Reputation: 435
I will outline the specific characteristics of my request and then elaborate:
A good example is online poker.
P1---------P2---------P3
c1 c2 c3 c4 c5 c6
| |
| s1 s2 s3 s4 s5 |
| |
c7 c8 c9 c10 c11 c12
P4---------P5---------P6
Rules:
Description:
The example sums up the desired characteristics well as I may not properly articulate them.
Can machine learning be applied to this problem? Is this a particularly difficult task I am discussing? Any other advice?
Upvotes: 1
Views: 1824
Reputation: 4236
No, it is not difficult, just a bit demanding. Accessibility APIs and/or automation libraries are better suited for the task you wish to achieve than full blown machine learned detection. Each modern OS provides at least one API to get to the GUI elements of the screen. You can even dig around in OS's DLLs/SOs/dynlibs that are used in GUI generation (e.g. user32.dll on Windows) and snatch out info about the generated GUI elements directly.
Where image objects are concerned, just use fingerprinting/checksum to identify which one is on the given position or in the GUI element.

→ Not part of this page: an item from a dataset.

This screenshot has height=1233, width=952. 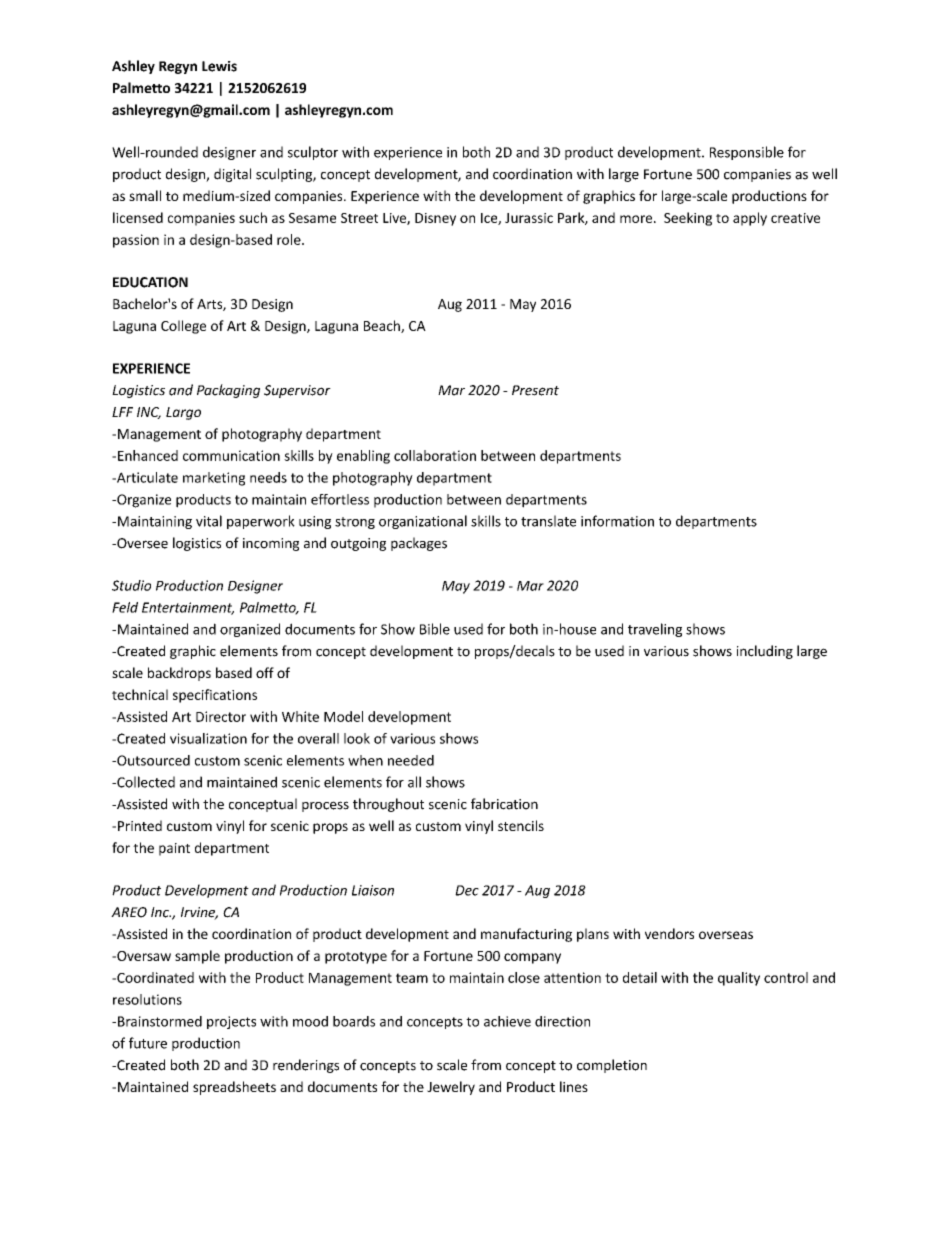 I want to click on Disney, so click(x=435, y=219).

Accessibility APIs are always available. They allow you to access elements on the screen or Window of a particular app. Automation tools usually use them along with some direct access to OS. If a library in which GUI of the app doesn't use native OS GUI elements a lot (like Java SWING), then that language/library usually provides the accessibility API (e.g. Java Access Bridge). Even if images are in use, you can insulate them with the accessibility library or automation tool, then use its checksum to see which one it is (if you know which ones can appear, of course).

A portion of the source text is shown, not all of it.